Morrissey was an active member of the LGBT community throughout her life. Part of this work included her co-founding Lesbian and Gay Immigration Taskforce (LEGIT) in Vancouver to help same-sex couples of different nationalities navigate the immigration process to enable their cohabitation within Canada. LEGIT was one of the first organisations to challenge Canada's immigration laws on behalf of same sex couples. In addition to her work with LEGIT, Morrissey also founded Rainbow Refugee along with Sharalyn Jordan. The organisation she founded works to support individuals who identify as LGBT and are fleeing persecution in their home countries on the basis of their sexual orientation, gender identity, or HIV status, helping them navigate the resettlement process and rebuild their lives in Canada.

Canada has a vital role to play as a place of relative safety and respect for those who need to flee sexual orientation, gender or HIV based persecution.
— Christine Morrissey, Immigration, Refugees, and Citizenship Canada 2017

In 1999 both Morrissey and Coll were selected to serve as the grand marshals for the Vancouver pride parade in recognition for their advocacy. As part the Diamond Jubilee of Elizabeth II in 2012 Morrissey was awarded the Queen Elizabeth II Diamond Jubilee Medal. Morrissey later received the Vancouver Pride Society's Legacy Award in 2014, honouring decades of public service and community leadership in the Canadian LGBT community. In 2022, Morrissey took part in a pride campaign with IKEA Canada, lending her voice to highlight the importance of creating safe and welcoming spaces for meaningful LGBTQ+ advocacy, visibility, and representation. On November 22, 2019 the Governor General of Canada announced that Morrissey was appointed an Officer of the Order of Canada in recognition of her advocacy and work on behalf of 2SLGBTQ+ immigrants and refugees. She was formally invested on October 26, 2023 the Governor General's citation credits her with supporting "supported refugees who faced discrimination in their home countries because of sexual orientation or gender identity".

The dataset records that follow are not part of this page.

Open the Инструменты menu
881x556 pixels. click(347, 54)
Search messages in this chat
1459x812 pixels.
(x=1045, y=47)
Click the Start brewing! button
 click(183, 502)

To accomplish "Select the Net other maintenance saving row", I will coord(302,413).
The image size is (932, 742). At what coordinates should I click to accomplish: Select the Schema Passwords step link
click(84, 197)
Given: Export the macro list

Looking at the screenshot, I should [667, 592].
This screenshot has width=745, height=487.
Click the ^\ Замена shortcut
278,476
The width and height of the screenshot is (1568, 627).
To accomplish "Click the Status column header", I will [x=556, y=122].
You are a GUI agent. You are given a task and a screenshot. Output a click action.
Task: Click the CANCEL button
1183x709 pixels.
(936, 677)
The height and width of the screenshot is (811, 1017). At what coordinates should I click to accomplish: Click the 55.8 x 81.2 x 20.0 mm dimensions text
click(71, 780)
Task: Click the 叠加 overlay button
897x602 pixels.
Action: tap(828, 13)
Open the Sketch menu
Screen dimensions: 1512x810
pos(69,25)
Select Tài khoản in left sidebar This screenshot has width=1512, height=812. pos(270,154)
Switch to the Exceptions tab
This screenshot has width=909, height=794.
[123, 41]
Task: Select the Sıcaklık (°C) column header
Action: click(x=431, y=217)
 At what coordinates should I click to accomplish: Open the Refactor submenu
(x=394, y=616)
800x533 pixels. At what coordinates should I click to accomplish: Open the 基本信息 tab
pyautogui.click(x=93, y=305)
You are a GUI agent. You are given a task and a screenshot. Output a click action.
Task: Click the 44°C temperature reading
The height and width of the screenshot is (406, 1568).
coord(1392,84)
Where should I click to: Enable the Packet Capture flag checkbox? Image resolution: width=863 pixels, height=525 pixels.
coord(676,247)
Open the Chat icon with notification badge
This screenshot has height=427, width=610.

After her partner, Coll, was diagnosed with dementia, Morrissey became one of the few paid advocates in Canada focused on advocating for long-term health care for LGBT people. Her work included advocating for housing security and organizing supportive care groups. She also worked to provide trainings for long term care facilities and their provider staff on the unique needs and experiences of LGBT people under their care. Her partner Bridget passed away in 2017 due to complications from dementia.

Morrissey died on April 14, 2025 at the age of 82 surrounded by her chosen family. Until her final days, she remained deeply dedicated to supporting immigrants, the LGBTQ+ community, and other marginalised groups through her tireless advocacy and community work in Vancouver. The City of Vancouver declared July 22nd, 2025 as Chris Morrissey Day in honour of her work and memory of her passing.